Darwin's Solar Revolution: The Tropical Grid Gets Cleaner
The Territory's isolated electricity network is investing heavily in renewable energy.
The Territory's isolated electricity network is investing heavily in renewable energy.

Darwin's electricity supply operates on an isolated grid disconnected from the national electricity market, served by the Darwin-Katherine Interconnected System. This isolation has historically meant that Darwin relied on gas-fired generation for the vast majority of its electricity, a position that is changing rapidly as solar costs have fallen to levels that make renewables the cheapest generation option even on an island grid without the scale advantages of the mainland systems.

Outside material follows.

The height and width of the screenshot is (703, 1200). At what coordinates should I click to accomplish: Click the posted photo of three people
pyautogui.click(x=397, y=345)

Rooftop solar penetration in Darwin has grown despite the additional complexity of cyclone-rated installations that must withstand wind loads that standard rooftop systems are not designed for. The premium for cyclone-compliant mounting systems has been offset by Darwin's exceptional solar resource, which ranks among the best in Australia and allows smaller system sizes to generate the same annual output as larger systems in less sunny locations.
Battery storage investment has been accelerated by the isolated grid context, where the management of renewable intermittency cannot draw on interconnector capacity as mainland grids can. Territory Generation and the private operators participating in the NT electricity market have invested in both utility-scale and distributed battery storage that extends the contribution of renewable generation through the evening peak demand period.
The NT Government's Renewable Energy Target commits the Territory to 50 percent renewable electricity by 2030. Progress toward this target has been faster than initial expectations, with large-scale solar projects and battery storage development providing generation and storage capacity that is tracking ahead of the schedule required to meet the 2030 goal.
This article was compiled by AI from the sources linked above and screened before publishing. See our editorial standards.